On ne peut que souhaiter que ces idées nourrissent le débat sur le climat en France, ce qui suppose que les partis politiques et les media s’affranchissent des tabous, retrouvent leur fonction d’examen critique et de débat ouvert, et regagnent ainsi la confiance et l’engagement des citoyens.
[1] Controverse sur la fameuse courbe en crosse de hockey de Mann et al. décrivant l’accélération du réchauffement climatique, dont les auteurs ont refusé à l’époque de publier leurs données pour esquiver le débat.

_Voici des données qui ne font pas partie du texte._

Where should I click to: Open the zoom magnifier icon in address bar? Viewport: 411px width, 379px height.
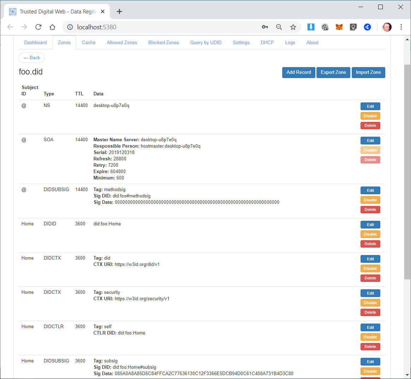(279, 27)
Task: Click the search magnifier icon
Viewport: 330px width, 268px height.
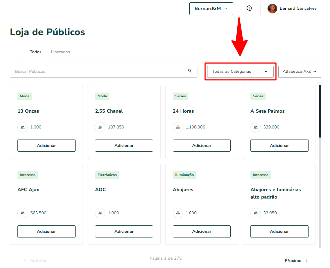Action: 190,71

[2] Document publié en 2010 après l’échec de la conférence de Kyoto par 14 scientifiques d’Amérique, d’Europe et d’Asie pour demander la réorientation de la politique du climat, combinant l’adaptation et l’atténuation, et centrée sur le principe de dignité humaine.
Une réponse
Judith Curry a bien tort de considérer que les évènements climatiques extrêmes augmentent en nombre et en intensité! Les observations démontrent le contraire! Ce qui augmente à coup sûr c’est l’occupation des sols nouveaux et les montants d’investissements qu’ils supportent! De nombreux évènements n’avaient autrefois aucun impact et maintenant, les occupations de zones vulnérables augmentant, les impacts apparaissent sans qu’augmente le nombre de victimes qui au contraire diminue. La Démographie et les choix locaux de l’urbanisme sont les responsables de ses situations. La question est donc: Comment gérer intelligemment la planète? Pour le reste, rejoint-elle vraiment les réaliste?